Oneil Cruz, the Pittsburgh Pirates shortstop of the future, looks like he should play football; in another life, he could’ve been a lethal deep threat wide receiver, out-running and out-jumping cornerbacks like a jumbo-sized Desean Jackson. Or maybe he could be a 3&D wing in the NBA who can step up to be a small-ball center in the later rounds of the playoffs. If baseball requires a very specific kind of physicality—fast hands, meaty haunches, torque-able hips—Cruz is a truly stupefying athlete by any standard; At 6’7, 220 pounds, he’s the tallest infielder in MLB history; he runs faster than Byron Buxton, throws harder than Max Scherzer and hits the ball harder than Mike Trout. While baseball has largely moved away from body positive kings like David Ortiz or Bartolo Colon, Cruz is built different even amongst his cohort of the differently built.

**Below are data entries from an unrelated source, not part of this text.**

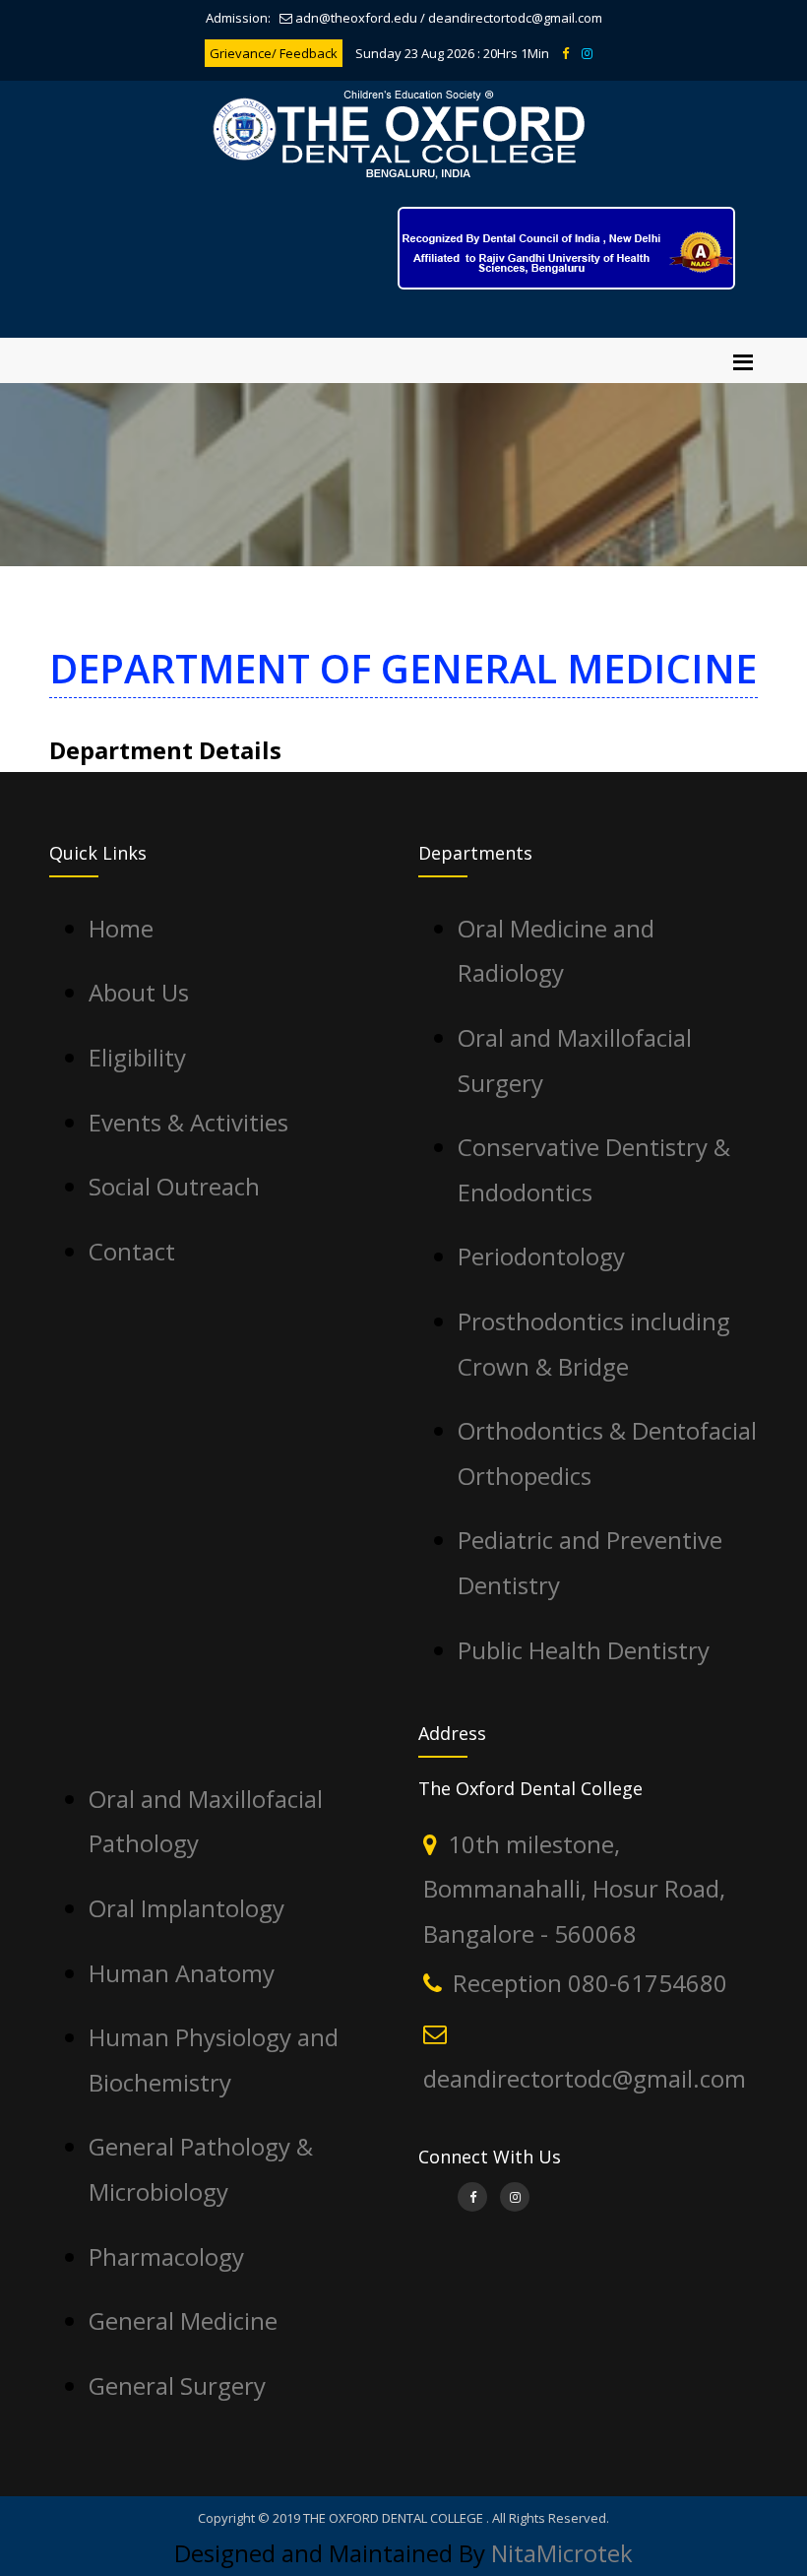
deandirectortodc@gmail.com (515, 18)
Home (121, 928)
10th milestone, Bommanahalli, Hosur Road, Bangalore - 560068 (574, 1889)
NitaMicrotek (562, 2553)
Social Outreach (174, 1186)
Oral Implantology (186, 1908)
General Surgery (177, 2385)
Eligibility (137, 1057)
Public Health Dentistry (584, 1650)
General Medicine (183, 2320)
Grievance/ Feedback (274, 53)
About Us (139, 992)
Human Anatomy (182, 1973)
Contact (132, 1251)
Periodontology (541, 1256)
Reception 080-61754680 (590, 1982)
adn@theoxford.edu (356, 18)
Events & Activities (188, 1122)
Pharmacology (166, 2256)
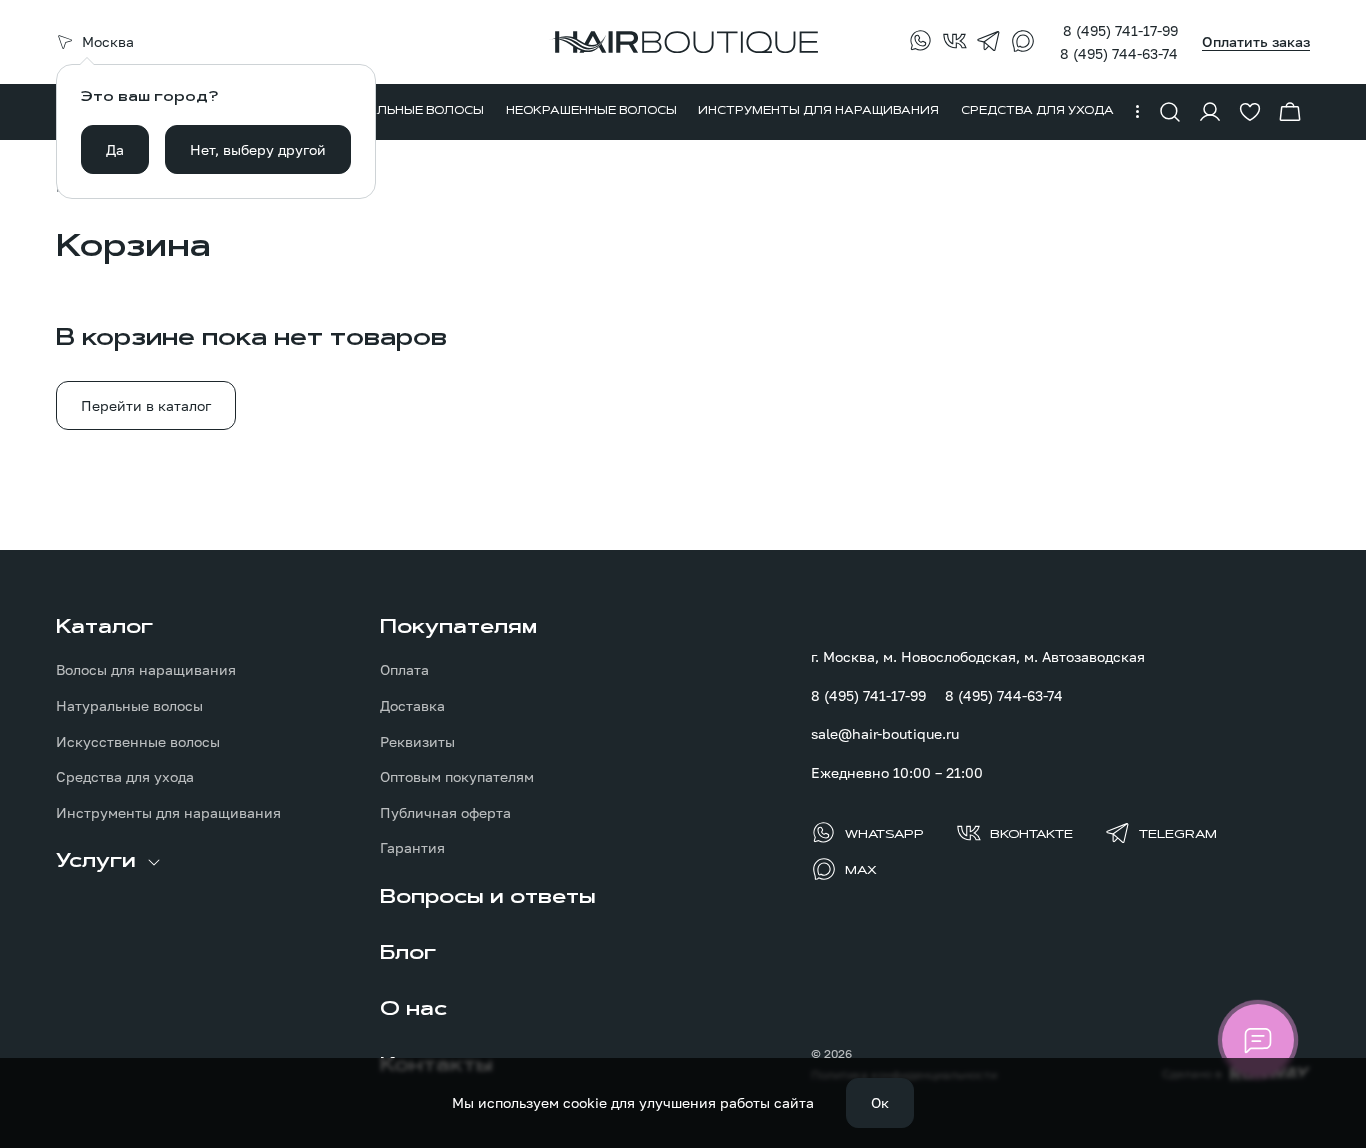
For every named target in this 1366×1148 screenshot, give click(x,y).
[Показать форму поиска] (1170, 112)
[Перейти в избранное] (1250, 112)
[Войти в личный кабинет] (1210, 112)
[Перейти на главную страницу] (683, 42)
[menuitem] (405, 112)
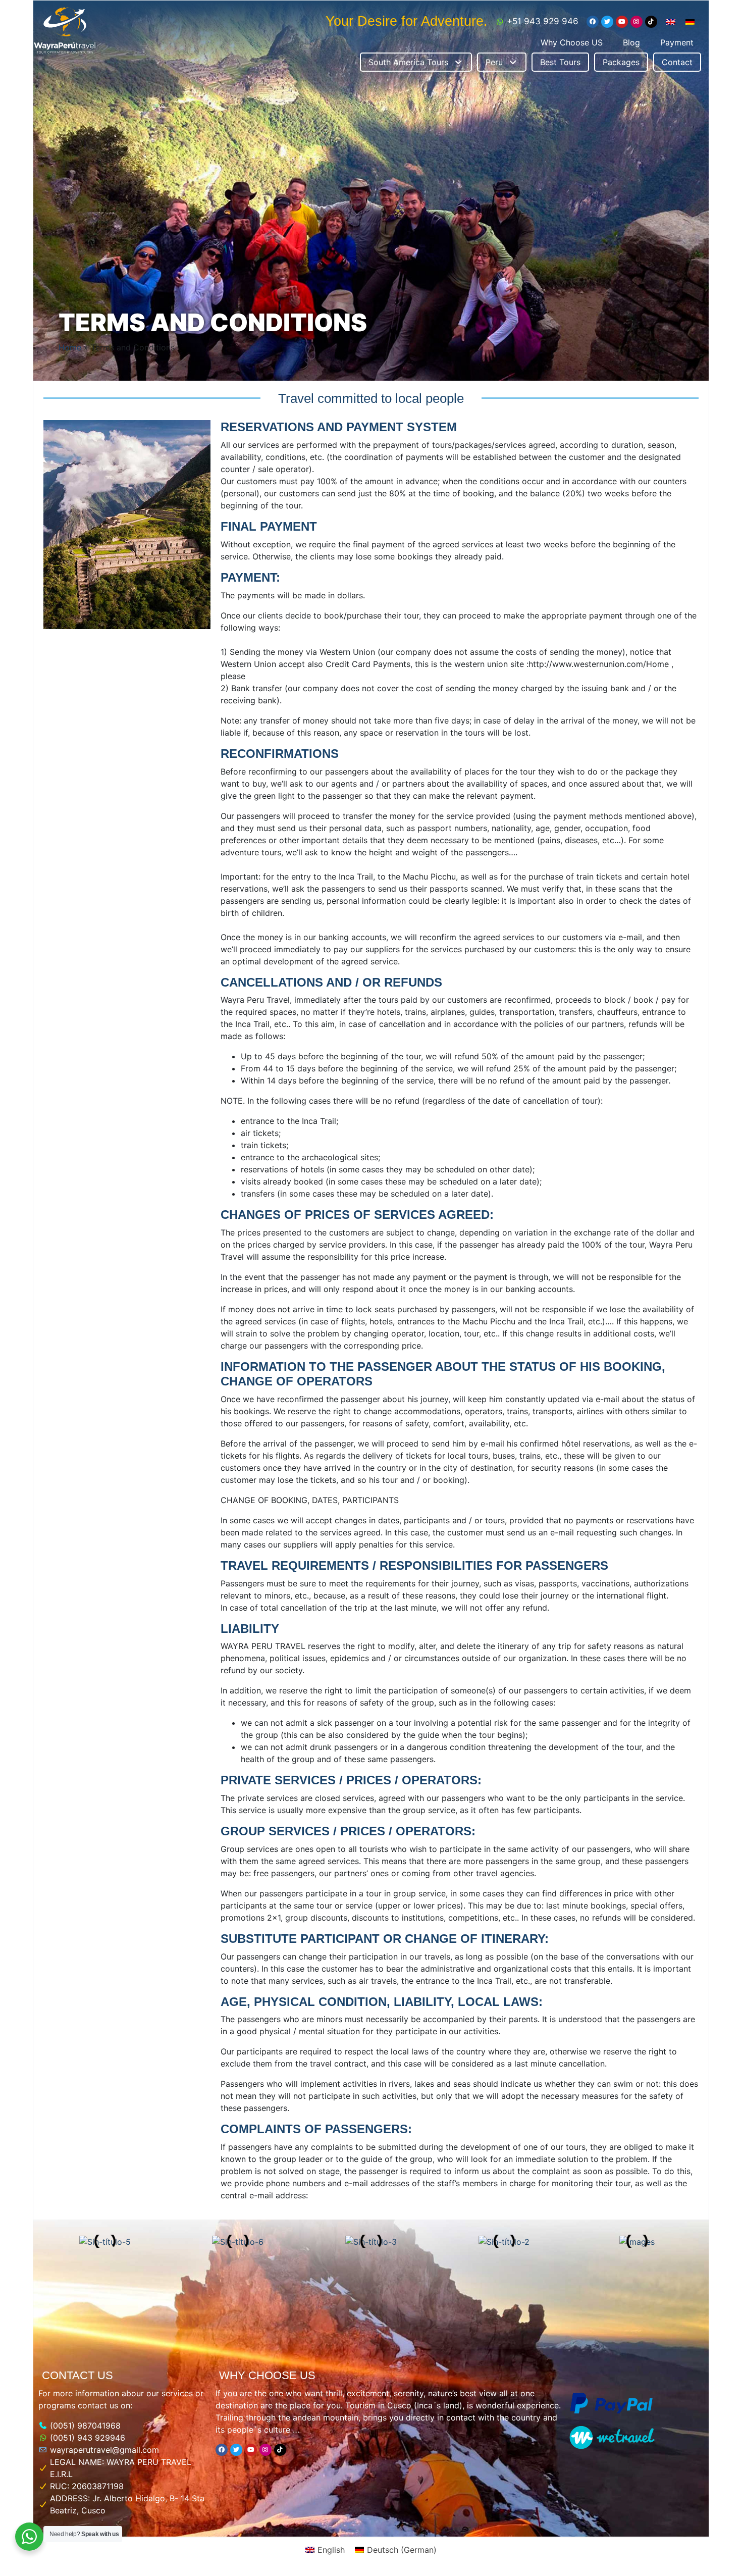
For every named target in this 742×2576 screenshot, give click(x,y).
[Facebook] (593, 22)
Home (70, 347)
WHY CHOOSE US (267, 2375)
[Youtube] (622, 22)
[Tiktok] (651, 22)
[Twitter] (607, 22)
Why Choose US (572, 42)
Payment (677, 42)
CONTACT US (77, 2375)
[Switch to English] (670, 21)
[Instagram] (636, 22)
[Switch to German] (690, 21)
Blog (631, 42)
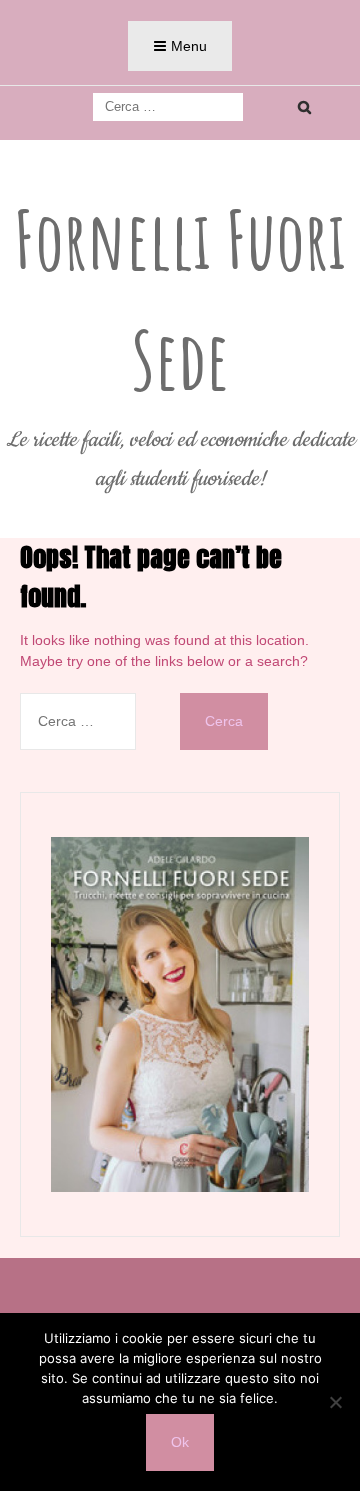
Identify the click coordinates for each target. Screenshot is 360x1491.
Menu (189, 46)
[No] (335, 1402)
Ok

A consensus top 20 prospect in all of baseball, Cruz is part of a new generation of players who are bringing baseball out of its fuddy-duddy past and into a more dynamic future. Through his first 17 games since being called up to the Pirates, Cruz has been a revelation in hearts, if not minds; Cruz generates more highlights per game than just about any other player. In his debut on June 20th, Cruz drove in four runs and uncorked a 96.7 mile per hour throw from shortstop, the hardest by any infielder in the Statcast era.
Beyond the exciting, Tik Tokkable moments, he’s already an excellent fielder at shortstop. For years, the knock on Cruz was that he was simply too large to ably and nimbly navigate as a shortstop. Instead, his size is his super power; it’s basically impossible to sneak a hit by a guy this big and this quick. Prorated over the course of a season, Cruz is already among the best defenders at his position—his 25 defensive runs saved per 1200 innings (roughly the length of an average season) and his 5.06 Range Factor per game are both the best of any current regular starting shortstop.
Offensively, though, Cruz demonstrates that same degree of promise but without the polish. And yet, despite a pedestrian .630 OPS, Cruz is the favorite to win National League Rookie of the Year because the flashes of greatness are so spellbinding. Although he’s still learning the minor procedural aspects that are needed to be a consistently good player, Cruz has been intermittently great. He strikes out more than would be ideal (like many young players, he’s struggled against sliders and curveballs), but he has explosive power when he does make contact.
With an average exit velocity of 92.6 miles per hour, Cruz has more juice than any other Pirates. Similarly, he has barrelled the ball (i.e. hit it with the ideal combination of launch angle and velocity) on more than nine percent of his at-bats, which is also the best on the team. In this sense, the thing that will determine whether Oneil Cruz is a superstar or merely an All-Star is whether he can master the ordinary as well as the extraordinary.